>>>>
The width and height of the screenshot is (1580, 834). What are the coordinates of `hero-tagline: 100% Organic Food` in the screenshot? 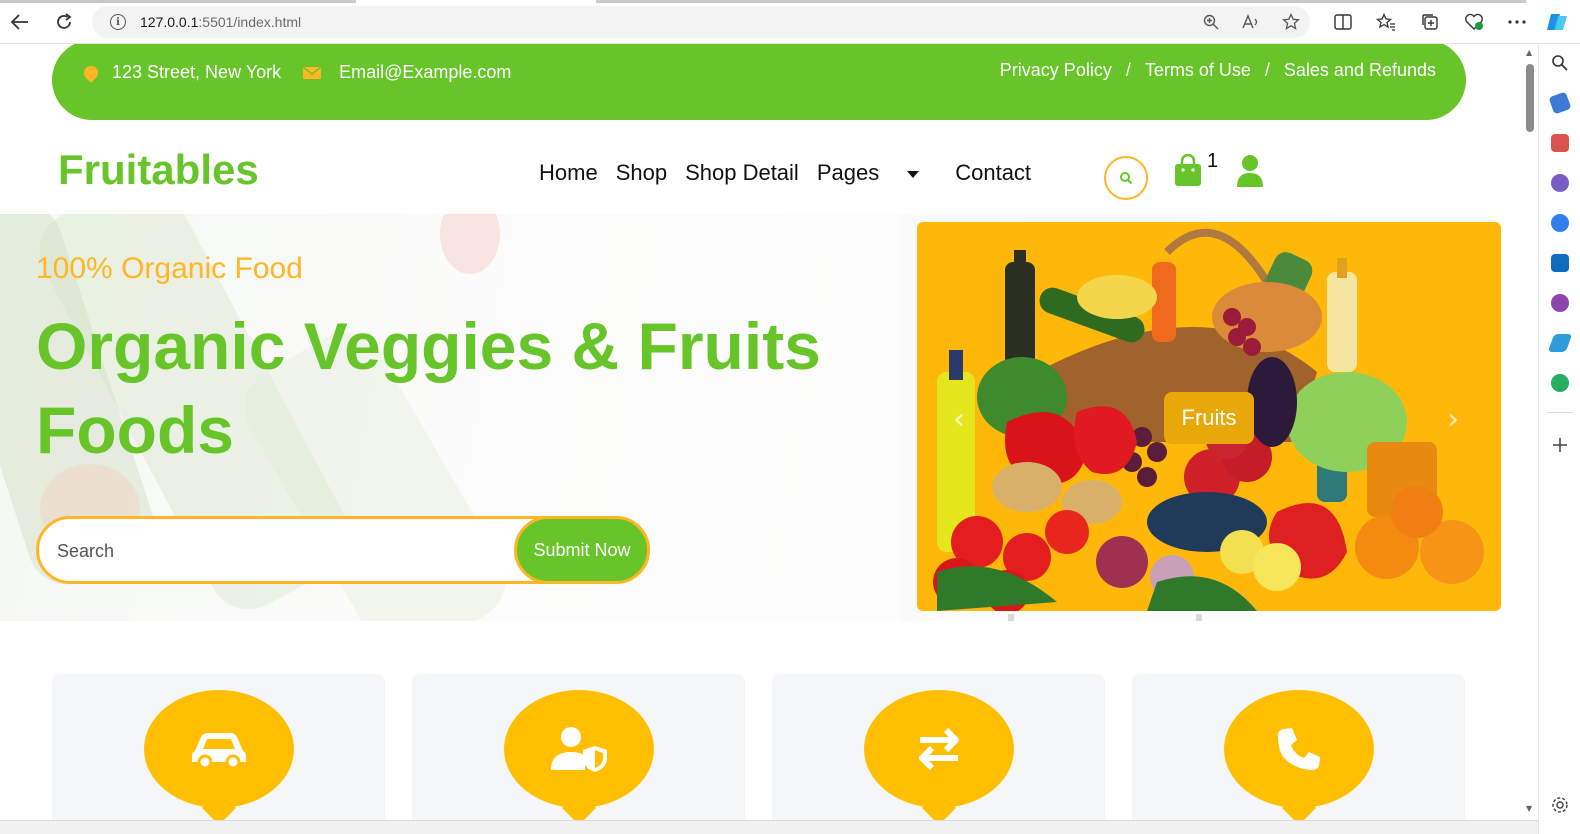 It's located at (170, 268).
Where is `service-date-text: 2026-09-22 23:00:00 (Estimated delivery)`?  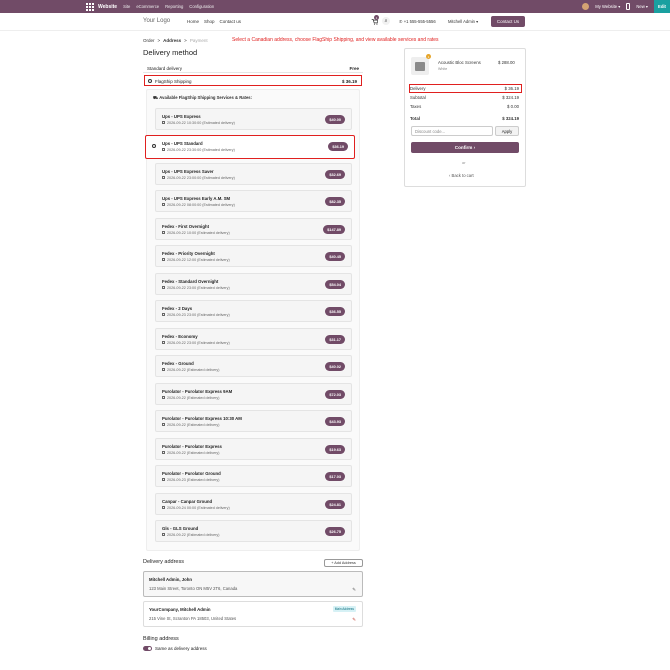 service-date-text: 2026-09-22 23:00:00 (Estimated delivery) is located at coordinates (201, 178).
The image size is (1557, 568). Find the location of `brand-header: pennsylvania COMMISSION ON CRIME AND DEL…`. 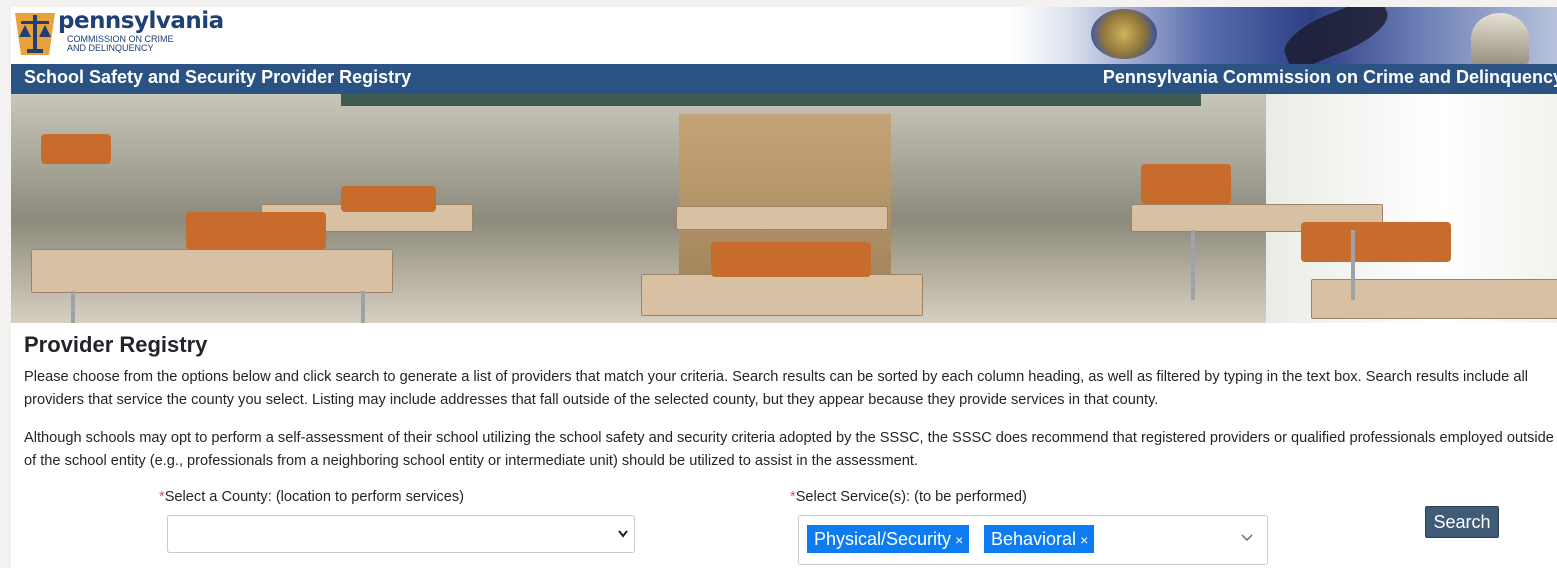

brand-header: pennsylvania COMMISSION ON CRIME AND DEL… is located at coordinates (784, 40).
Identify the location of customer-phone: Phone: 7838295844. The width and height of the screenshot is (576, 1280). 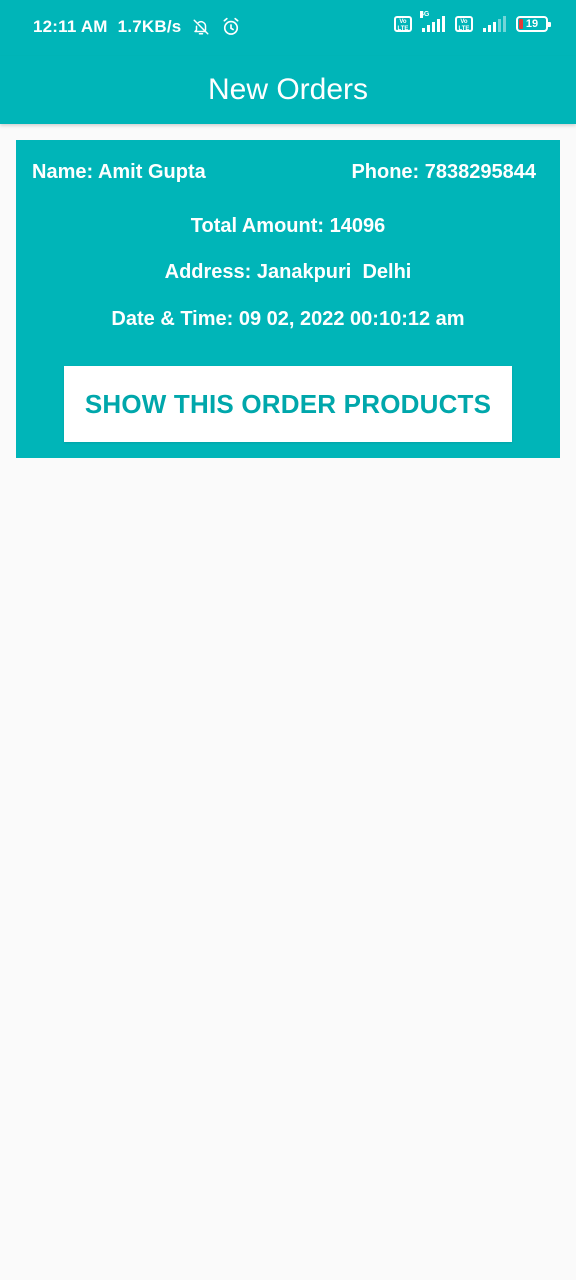
(444, 172).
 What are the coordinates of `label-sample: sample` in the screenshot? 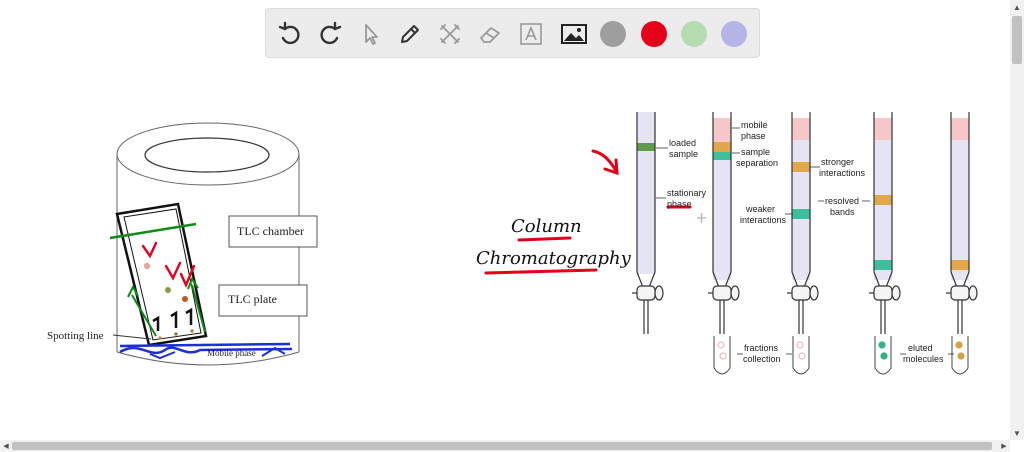 It's located at (684, 154).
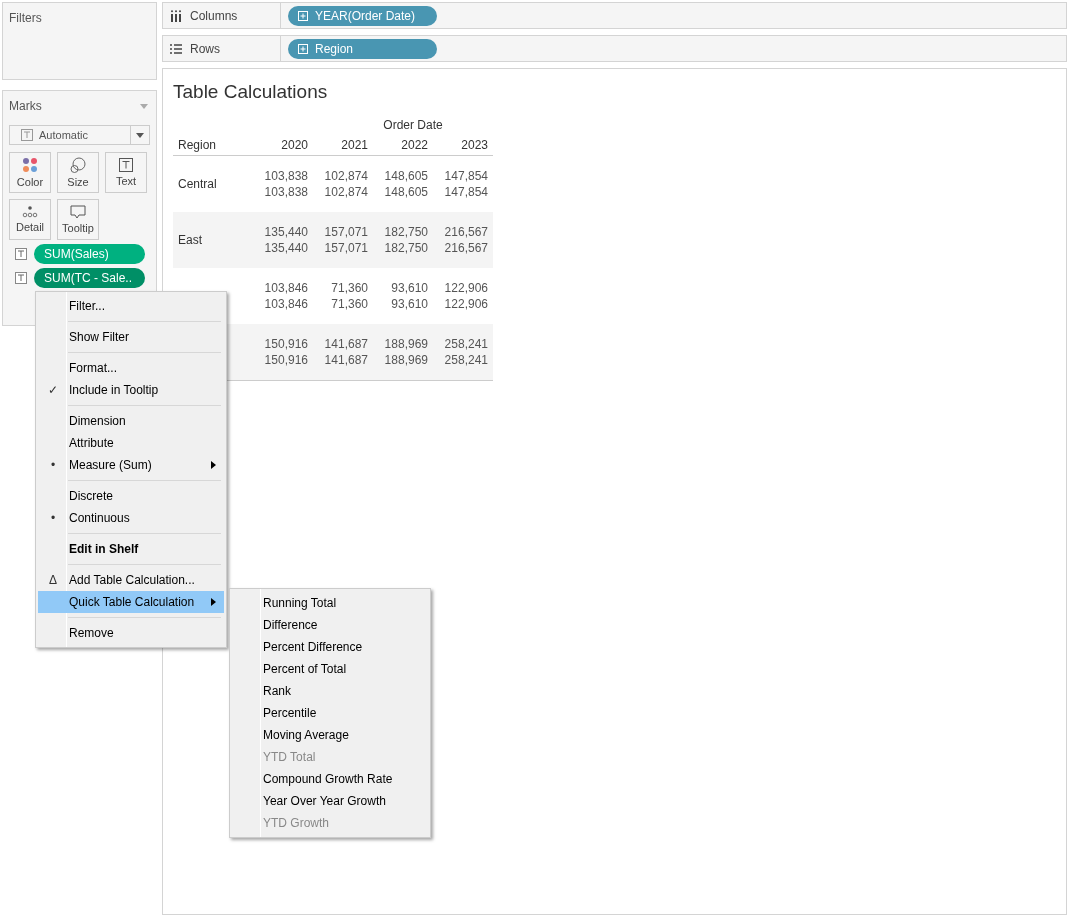  I want to click on menu-item: Running Total, so click(330, 603).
<<<<
Can you give the records between the lines holding "Identify the location" and "(444, 172).", inclusive, as a JSON list of strings with one string per line, skipping blank lines and omitting the pictures?

[
  "Identify the location of customer-phone: Phone: 7838295844. The width and height of the screenshot is (576, 1280). ",
  "(444, 172)."
]